Estas elecciones muestran además la larga prevalencia de figuras con más de tres décadas de vida en la política neuquina. Guillermo Pereyra, Oscar Parrilli y Horacio Quiroga representan esa generación que comenzó a ser protagonista con el retorno de la democracia en 1983. Al mismo tiempo, son emblemas de las negociaciones entre sí y con el MPN en particular. Quiroga accedió a su primer gobierno respaldado soterradamente por un sector del MPN; Parrilli, en la década del ’90, fue nexo con las necesidades políticas del menemismo, que pasaron también por el gas y el petróleo y por aquella privatización de YPF; Pereyra estuvo siempre tanto de un lado como del otro, y fue, personalmente, el más favorecido por aquella privatización, pues su sindicato pasó a ser el fuerte, en detrimento del SUPE, que se hundió en el olvido junto con la desaparición del Estado en el control de la petrolera más importante del país.
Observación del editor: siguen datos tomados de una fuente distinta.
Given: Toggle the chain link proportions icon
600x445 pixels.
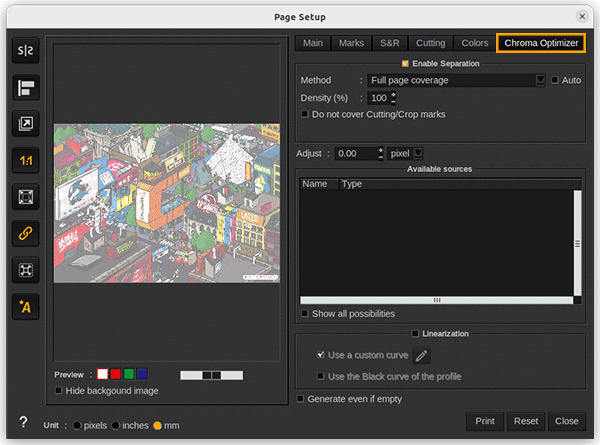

Se dice en el ambiente que Parrilli tiene asegurada la banca, porque además de los votos que arrastrará el kirchnerismo por sí mismo en Neuquén, recibirá una ayudita de algún sector del MPN que le debe todavía cuestiones muy singulares a Cristina Kirchner, y con la que está emparentado hasta en el peligro de recibir alguna metralla del fuego abierto desde la Justicia en la investigación de una década plagada de irregularidades que pasaron por la política y el Estado. La imposición de Parrilli fue un “dedazo” de Cristina explícito, porque en Neuquén el PJ conducido por Darío Martínez no quería saber nada. Esa decisión la conocía el MPN antes que el propio PJ, pero el PJ no se sabe bien si la desconocía o la quería desconocer. Finalmente, José Luis Gioja, como ya contara este diario, fue el encargado de bajarle la instrucción explícita a Darío Martínez, que después reforzaron Máximo Kirchner y “Cuervo” Larroque, ambos de diálogo frecuente con el neuquino. Martínez aceptó a regañadientes, en un año para el olvido, pues fue postergado dos veces; y aceptó la candidatura a diputado, una candidatura rara, pues tiene actualmente mandato, hasta el 2021, ya que asumió su banca en 2017.

Se dice también que Horacio Quiroga, hasta solo unos días, no tenía en sus planes ser candidato a senador, y que la posibilidad de la candidatura comenzó a esbozarse a partir de un pedido del presidente de la UCR a nivel nacional, Alfredo Cornejo, quien puso su nombre sobre la mesa en las negociaciones con el PRO a nivel nacional. A Cornejo se sumaron otros referentes de la UCR nacional y del mismo gobierno nacional que ven la candidatura del neuquino como una posibilidad concreta de lograr una banca más en el Senado, habida cuenta que es el referente de mayor peso político y electoral en el distrito. La polarización que se espera entre Macri-Pichetto y Fernández-Fernández fortalece la lectura de que la puja se podrá concentrar  entre Quiroga-Parrilli, con el debilitamiento del MPN en función de su boleta «corta». Lo concreto fue que Quiroga mantuvo hasta el último día el misterio, y no había dado el sí cuando ya se sabía de la incorporación de Lucila Crexell como compañera de fórmula, tras un pedido de Pichetto que avaló el propio Macri a través de Marcos Peña. Después de varios días de especulaciones, finalmente este sábado, después del mediodía, Quiroga recibió el llamado de Pichetto, y después de Peña, pidiéndole expresamente la incorporación de Crexell como segunda candidata, y la candidatura propia para “asegurar” una banca más en el Senado.